REQUIRED ACTION:
Your output should be the line with "Click the 24 Hours time range badge" and all following lines of the data below, through the end, repeated exactly.

STUDY MATERIAL:
-- Opening Marker --

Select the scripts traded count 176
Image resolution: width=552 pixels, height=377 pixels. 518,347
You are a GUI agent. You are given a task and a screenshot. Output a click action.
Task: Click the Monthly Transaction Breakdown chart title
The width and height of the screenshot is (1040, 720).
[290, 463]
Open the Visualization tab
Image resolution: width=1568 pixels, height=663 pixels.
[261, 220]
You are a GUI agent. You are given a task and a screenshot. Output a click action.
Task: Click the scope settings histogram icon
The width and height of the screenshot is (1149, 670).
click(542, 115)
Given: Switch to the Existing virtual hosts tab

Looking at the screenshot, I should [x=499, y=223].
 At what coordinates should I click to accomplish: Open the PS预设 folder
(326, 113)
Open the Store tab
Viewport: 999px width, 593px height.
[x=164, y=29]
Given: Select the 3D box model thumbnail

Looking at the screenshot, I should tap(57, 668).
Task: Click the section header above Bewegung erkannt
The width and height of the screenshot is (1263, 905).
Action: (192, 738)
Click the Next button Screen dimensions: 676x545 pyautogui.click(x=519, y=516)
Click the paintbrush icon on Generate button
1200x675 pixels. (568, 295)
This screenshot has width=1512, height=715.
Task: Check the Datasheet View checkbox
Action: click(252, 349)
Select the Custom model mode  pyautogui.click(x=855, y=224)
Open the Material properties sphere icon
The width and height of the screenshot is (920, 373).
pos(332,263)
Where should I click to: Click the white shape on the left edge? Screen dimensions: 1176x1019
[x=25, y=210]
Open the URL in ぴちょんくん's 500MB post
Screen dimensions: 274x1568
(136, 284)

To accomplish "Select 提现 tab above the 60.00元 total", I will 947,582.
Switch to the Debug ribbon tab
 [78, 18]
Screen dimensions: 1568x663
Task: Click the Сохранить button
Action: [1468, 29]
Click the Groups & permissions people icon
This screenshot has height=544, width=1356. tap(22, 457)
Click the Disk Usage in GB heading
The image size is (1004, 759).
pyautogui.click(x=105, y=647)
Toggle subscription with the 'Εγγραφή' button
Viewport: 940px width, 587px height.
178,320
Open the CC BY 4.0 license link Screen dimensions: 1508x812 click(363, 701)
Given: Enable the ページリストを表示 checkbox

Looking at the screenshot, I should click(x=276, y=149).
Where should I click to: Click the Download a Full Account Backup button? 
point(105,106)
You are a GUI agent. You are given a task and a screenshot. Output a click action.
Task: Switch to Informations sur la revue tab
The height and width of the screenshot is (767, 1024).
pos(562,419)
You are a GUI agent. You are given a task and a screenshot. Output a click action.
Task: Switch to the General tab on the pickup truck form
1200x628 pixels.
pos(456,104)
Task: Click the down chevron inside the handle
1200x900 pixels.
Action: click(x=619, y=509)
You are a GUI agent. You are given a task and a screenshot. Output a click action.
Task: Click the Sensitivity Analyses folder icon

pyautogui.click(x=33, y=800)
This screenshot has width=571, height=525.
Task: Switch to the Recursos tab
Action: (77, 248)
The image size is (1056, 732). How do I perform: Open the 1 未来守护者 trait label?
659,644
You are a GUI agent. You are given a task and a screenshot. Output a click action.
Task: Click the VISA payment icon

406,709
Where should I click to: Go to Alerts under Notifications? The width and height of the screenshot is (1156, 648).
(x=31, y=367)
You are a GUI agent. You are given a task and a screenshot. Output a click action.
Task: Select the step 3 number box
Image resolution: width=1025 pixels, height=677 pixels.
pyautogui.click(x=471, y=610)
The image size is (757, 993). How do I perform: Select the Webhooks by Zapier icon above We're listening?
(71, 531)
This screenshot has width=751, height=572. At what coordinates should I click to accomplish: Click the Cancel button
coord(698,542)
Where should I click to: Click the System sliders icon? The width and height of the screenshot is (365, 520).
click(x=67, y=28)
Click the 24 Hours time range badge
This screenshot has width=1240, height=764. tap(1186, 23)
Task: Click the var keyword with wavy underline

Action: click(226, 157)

-- Closing Marker --

COMPLETED TASK:
Click the 24 Hours time range badge
This screenshot has width=1240, height=764. tap(1186, 23)
Task: Click the var keyword with wavy underline

Action: click(226, 157)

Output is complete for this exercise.